A Von Bismark se le atribuye aquella memorable frase de que “nunca se miente tanto como antes de las elecciones, durante la guerra y después de la cacería”. Al fiscal general del Estado se le ha utilizado como la presa perfecta de una cruenta montería que es, salvando las distancias, como uno de aquellos safaris humanos para ricos organizados por los francotiradores de Sarajevo durante la sangrienta guerra de Bosnia. El gran Gervasio Sánchez, nuestro mejor fotoperiodista, sabe mucho de aquel horror que vivió en primera persona y que hoy, después de tanto tiempo, investiga otra Fiscalía, en este caso la de Milán.
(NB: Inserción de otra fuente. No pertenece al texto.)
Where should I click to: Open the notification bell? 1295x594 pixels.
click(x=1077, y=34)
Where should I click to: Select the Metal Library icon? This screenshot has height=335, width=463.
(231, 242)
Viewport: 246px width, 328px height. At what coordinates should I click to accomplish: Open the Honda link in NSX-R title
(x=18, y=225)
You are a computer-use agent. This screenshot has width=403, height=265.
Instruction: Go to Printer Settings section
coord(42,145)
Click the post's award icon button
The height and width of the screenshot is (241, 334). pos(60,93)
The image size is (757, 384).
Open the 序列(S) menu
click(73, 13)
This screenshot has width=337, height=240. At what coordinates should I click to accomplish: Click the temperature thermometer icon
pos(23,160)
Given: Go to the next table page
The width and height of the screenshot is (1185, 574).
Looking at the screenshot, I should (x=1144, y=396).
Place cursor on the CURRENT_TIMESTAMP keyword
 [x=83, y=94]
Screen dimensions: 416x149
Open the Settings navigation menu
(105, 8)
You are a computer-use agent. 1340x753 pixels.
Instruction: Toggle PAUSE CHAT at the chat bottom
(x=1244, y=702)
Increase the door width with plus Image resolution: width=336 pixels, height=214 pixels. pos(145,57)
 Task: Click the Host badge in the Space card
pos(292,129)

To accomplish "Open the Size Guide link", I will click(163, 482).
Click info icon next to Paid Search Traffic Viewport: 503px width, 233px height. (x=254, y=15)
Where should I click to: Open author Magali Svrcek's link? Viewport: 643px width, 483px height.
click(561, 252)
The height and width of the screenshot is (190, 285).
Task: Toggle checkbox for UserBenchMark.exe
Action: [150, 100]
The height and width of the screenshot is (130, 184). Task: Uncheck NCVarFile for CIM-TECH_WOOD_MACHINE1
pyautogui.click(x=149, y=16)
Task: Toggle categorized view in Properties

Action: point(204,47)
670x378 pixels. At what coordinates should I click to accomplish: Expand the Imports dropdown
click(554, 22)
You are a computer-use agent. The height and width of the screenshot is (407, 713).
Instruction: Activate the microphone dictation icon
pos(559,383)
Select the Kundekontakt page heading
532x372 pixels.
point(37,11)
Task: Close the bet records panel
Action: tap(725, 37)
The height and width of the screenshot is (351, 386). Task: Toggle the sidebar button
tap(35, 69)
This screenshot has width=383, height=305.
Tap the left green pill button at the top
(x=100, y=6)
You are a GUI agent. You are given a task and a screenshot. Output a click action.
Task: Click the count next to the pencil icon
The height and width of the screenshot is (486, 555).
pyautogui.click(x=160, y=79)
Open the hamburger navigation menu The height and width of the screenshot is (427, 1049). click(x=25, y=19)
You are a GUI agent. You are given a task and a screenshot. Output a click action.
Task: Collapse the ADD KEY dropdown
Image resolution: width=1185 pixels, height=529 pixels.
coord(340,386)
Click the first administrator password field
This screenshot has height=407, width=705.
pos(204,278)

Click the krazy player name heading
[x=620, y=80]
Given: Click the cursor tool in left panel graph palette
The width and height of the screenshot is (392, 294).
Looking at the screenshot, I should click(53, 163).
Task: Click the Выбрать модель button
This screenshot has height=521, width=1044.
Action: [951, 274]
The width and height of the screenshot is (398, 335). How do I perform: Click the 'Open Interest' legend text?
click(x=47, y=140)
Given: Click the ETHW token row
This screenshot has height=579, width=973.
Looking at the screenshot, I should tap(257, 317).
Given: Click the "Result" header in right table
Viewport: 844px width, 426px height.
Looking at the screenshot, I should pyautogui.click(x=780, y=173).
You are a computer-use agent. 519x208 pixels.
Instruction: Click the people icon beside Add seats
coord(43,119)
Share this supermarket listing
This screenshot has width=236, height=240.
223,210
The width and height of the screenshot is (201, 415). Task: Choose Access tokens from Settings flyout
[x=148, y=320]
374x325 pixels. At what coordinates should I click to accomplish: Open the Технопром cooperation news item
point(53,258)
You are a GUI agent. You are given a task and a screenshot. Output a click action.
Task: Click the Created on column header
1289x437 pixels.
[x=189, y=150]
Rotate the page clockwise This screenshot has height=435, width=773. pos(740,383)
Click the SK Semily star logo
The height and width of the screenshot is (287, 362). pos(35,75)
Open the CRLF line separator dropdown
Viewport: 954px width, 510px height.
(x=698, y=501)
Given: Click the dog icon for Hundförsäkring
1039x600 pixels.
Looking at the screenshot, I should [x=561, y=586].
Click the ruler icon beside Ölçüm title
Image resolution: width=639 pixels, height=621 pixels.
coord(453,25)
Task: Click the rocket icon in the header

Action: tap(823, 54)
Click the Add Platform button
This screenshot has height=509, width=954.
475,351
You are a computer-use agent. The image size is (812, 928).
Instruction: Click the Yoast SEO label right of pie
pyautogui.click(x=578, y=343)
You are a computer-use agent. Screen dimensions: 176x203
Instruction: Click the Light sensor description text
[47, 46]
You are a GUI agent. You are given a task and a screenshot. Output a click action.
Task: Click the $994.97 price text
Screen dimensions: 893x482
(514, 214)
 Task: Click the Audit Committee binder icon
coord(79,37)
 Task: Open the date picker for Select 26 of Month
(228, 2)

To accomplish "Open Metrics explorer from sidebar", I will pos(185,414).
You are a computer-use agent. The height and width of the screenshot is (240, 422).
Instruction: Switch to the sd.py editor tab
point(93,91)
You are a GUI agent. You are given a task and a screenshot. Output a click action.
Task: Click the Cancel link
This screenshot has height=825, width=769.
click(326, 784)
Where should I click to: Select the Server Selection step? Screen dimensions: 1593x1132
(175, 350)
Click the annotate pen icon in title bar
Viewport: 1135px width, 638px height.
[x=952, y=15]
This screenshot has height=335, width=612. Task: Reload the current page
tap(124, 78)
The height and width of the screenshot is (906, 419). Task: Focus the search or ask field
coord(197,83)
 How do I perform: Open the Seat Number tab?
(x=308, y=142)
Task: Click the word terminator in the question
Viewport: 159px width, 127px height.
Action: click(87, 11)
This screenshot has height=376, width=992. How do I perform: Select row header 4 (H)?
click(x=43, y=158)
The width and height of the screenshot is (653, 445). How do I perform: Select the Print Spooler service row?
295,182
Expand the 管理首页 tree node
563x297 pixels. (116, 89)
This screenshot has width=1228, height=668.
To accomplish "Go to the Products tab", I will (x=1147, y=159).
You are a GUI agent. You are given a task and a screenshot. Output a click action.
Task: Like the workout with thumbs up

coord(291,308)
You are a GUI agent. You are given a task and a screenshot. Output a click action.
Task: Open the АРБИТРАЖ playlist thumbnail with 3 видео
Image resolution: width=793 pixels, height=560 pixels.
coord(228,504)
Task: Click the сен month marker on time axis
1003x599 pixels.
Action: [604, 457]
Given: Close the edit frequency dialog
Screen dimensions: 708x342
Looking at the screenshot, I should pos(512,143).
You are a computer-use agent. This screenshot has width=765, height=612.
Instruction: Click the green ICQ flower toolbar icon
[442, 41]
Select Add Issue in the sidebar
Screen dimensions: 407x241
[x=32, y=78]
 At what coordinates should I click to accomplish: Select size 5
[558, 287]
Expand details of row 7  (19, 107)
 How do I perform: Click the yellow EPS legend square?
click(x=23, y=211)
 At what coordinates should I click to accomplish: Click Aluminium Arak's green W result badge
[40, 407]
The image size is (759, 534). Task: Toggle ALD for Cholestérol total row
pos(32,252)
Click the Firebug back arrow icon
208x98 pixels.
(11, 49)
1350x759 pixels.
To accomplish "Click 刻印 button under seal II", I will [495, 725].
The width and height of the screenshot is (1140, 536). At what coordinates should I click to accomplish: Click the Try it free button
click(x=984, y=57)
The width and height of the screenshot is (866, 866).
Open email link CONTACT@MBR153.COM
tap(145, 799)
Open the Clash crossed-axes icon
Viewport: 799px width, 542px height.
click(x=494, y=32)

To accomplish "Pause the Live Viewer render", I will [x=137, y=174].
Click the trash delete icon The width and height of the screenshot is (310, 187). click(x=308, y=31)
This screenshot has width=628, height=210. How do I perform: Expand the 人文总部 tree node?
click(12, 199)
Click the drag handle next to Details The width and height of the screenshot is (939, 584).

Ayer, García Ortiz volvió a declararse inocente, pero no le servirá de nada porque su suerte está más que echada desde el principio. Se pensó en él como chivo expiatorio sanchista y ha de terminar en la hoguera como un brujo más. No lo salva ni así se abran los cielos y baje el mismísmo Dios para rescatarlo del linchamiento. El sector duro y conservador de la judicatura se ha empeñado en convertir esta truculenta historia propia de un relato de Kafka en un ariete más para derrocar a Pedro Sánchez. Están obsesionados con el “quien pueda hacer que haga” (por orden de Aznar) y no pararán hasta cargarse el Gobierno llevándose por delante la vida de muchos condenados a la muerte civil. Ya se sabe que, en toda guerra, y esta pesadilla que vivimos empieza a serlo, la primera víctima es siempre la verdad.